Former nurse guilty of homicide in medication error death

Former+nurse+guilty+of+homicide+in+medication+error+death

Wesley Adams, Features

About two weeks ago, on Friday, March 25, a 37-year-old former nurse from Nashville, Tennessee named RoDonda Vaught was found guilty of criminally negligent homicide in the death of her patient, 75-year-old Charlene Murphey. Vaught gave her patient the wrong medication on December 26, 2017. Vaught freely admitted to making several errors with that medication on the day it happened, but her defense attorney said that the nurse was not acting outside of the norm and that symmetric problems at Vanderbilt University Medical Center were at least partly to blame for the error of what Vaught did on that day. In other words, it was not just her fault.

The jury didn’t find Vaught guilty of the reckless homicide charge, so the charge was less than the one she was going to get for the accident. Vaught waited for the verdict on Friday morning, supported by many local nurses that had come to the courthouse to show their support. After the verdict was read, Vaught was really calm, but as she looked around, she saw that all of the nurses that were surrounding her in the hallway were in tears afterwards. After all of that, Vaught just wanted to say that she is relieved and, after 4 1/2 years, she hopes that Murphy’s family is also relieved.
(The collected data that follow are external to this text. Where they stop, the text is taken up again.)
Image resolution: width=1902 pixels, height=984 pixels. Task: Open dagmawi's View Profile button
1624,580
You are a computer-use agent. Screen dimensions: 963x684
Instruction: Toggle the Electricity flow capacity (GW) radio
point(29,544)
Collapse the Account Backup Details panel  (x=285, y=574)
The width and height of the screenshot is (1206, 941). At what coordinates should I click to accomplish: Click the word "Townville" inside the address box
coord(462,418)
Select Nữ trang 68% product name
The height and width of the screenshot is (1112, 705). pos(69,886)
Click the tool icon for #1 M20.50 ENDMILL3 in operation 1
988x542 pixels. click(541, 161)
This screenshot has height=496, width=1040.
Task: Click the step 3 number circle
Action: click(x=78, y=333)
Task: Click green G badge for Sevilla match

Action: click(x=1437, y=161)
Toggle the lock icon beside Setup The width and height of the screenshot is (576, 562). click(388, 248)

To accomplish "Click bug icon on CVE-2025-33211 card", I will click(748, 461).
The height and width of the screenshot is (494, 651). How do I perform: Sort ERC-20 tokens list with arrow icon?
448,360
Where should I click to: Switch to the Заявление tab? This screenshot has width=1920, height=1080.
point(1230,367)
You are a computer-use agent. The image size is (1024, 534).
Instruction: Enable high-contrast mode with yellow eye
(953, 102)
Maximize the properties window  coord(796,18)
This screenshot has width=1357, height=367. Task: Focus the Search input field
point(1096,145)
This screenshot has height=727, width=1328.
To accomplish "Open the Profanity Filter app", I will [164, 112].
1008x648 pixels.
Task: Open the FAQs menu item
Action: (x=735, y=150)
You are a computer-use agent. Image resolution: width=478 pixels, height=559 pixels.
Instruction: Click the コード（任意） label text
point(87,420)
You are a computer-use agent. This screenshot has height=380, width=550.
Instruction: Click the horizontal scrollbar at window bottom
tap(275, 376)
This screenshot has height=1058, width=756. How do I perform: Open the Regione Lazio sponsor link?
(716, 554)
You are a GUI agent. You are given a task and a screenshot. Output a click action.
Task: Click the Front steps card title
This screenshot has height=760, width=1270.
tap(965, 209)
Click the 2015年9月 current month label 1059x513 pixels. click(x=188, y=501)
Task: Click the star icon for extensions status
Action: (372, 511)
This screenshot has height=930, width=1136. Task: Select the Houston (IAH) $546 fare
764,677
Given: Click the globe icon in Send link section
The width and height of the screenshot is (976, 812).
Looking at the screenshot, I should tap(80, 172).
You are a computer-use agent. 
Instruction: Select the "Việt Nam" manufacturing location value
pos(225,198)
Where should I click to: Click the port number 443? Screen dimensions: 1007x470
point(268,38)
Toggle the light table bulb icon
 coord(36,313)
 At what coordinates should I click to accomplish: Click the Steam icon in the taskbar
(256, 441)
Vaught faces up to three to six years in prison on the gross neglect conviction, and the sentence hearing is on May 13th.

So technically, if any high school student wants to be a nurse in the future, you have to be careful about what you give your patients. Make sure to check out what you get before you actually give it to them, because one slip up in the job could cost you your whole future just like it has cost Vaught hers.  Even though the jury said it was an accident, they still found her guilty, and she has to go to prison for a maximum of three to six years for that one mistake. It could be a scary job to have, but if you do the work right, you won’t have to have to face what this nurse is having to face.